Of course, they also immediately noticed that he was white. Mexican Hat was located just across the river from the boundaries of the Arizona Navajo reservation. Since drinking was illegal in Navajoland, and beer wasn’t sold at the stores on the reservation, if you wanted a drink you had to go to Flagstaff or Mexican Hat or one of the other towns just outside the reservation. The bar in Mexican Hat had no name; it was an Indian bar, simple as that.

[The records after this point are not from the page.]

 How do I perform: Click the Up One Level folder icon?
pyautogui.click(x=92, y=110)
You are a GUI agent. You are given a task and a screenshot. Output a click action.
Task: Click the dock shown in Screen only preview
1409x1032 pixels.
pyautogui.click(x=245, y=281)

The only white people who came by were out-of-state tourists on their way into Navajoland looking for directions, and if they had any sense at all, they didn’t stay around for more than one beer.

But this guy simply shuffled in his thick boots to the bar, dug into his pocket, pulled out a crumpled dollar bill, and dropped it on the counter. The men at the bar watched him with the neutral implacability only the red man is capable of maintaining, a silent watchfulness that makes most gringos nervous. A rerun of a popular soap opera nagged from the dusty TV above the bar, and flies settled and buzzed around the spilled beer and potato chip fragments littering the bar top. The bartender opened a Coors longneck and put it down in front of the newcomer, and he lifted it and drank deeply, all while the Navajos silently watched.

He put down the bottle—more than half-emptied by his one swig—and looked at the three Indians wearing cowboy hats, seated on the adjacent stools. He glanced up at the TV and watched it while a commercial came on, then the call-sign of a Tuscon NBC affiliate. He then looked down at the bar, studied it for a moment, and said to the regulars, “This is a stupid question, but is this Arizona?”